— start —
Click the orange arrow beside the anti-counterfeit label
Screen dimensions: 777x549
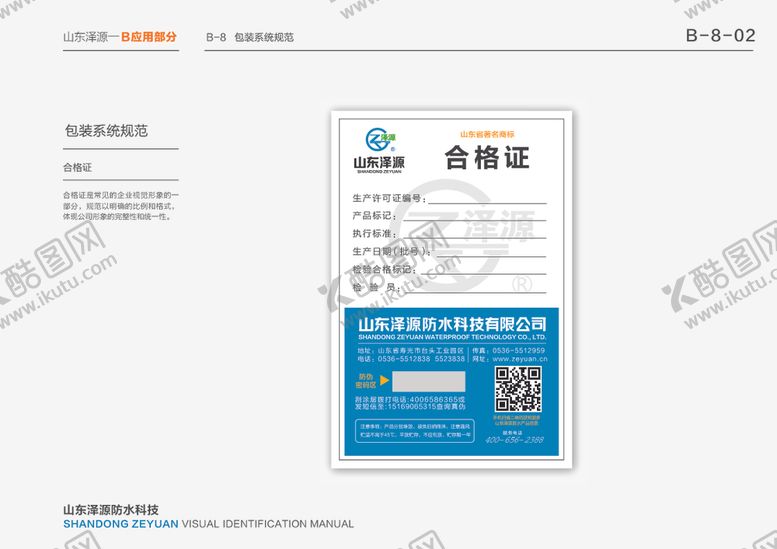pyautogui.click(x=383, y=380)
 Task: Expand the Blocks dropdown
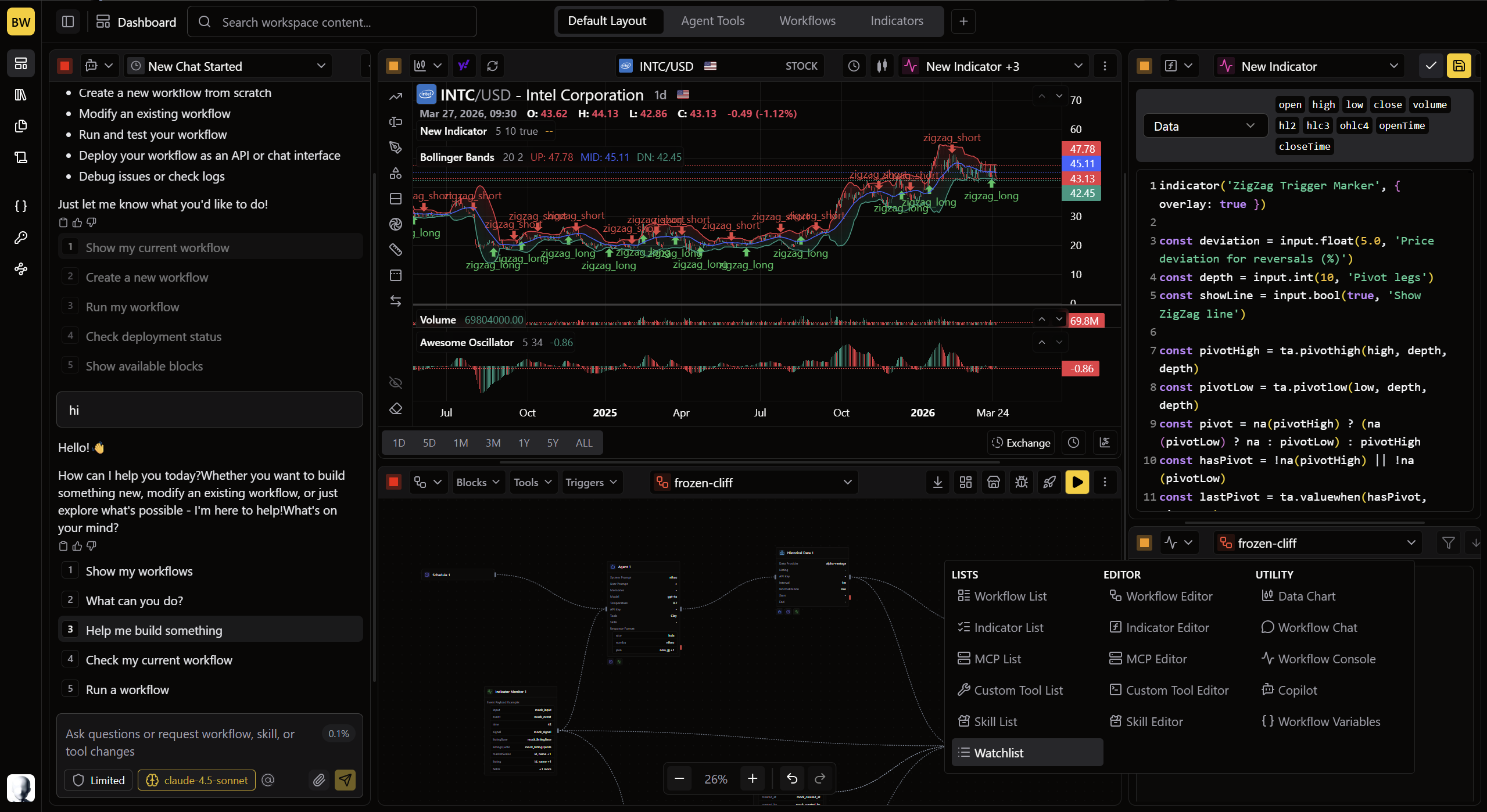[478, 482]
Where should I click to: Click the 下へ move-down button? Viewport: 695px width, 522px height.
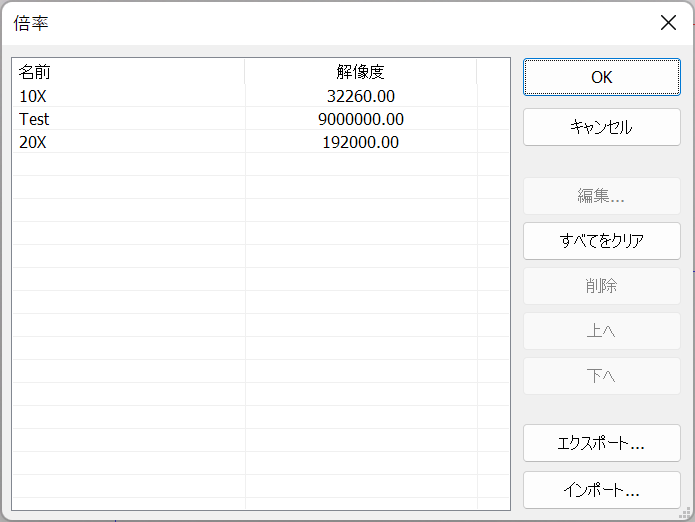601,376
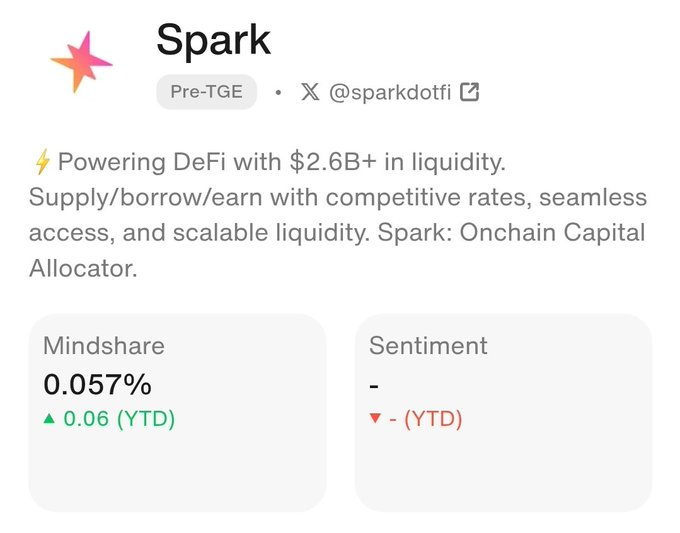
— end —
**TO BE DONE**
Put the text lines of the material above into a JSON list of strings, one string per line, skipping blank lines. Leave out the pictures.

**THE RESPONSE**
[
  "Click the orange arrow beside the anti-counterfeit label",
  "Screen dimensions: 777x549",
  "pyautogui.click(x=383, y=380)",
  " Task: Expand the Blocks dropdown",
  "[478, 482]",
  "Where should I click to: Click the 下へ move-down button? Viewport: 695px width, 522px height.",
  "601,376"
]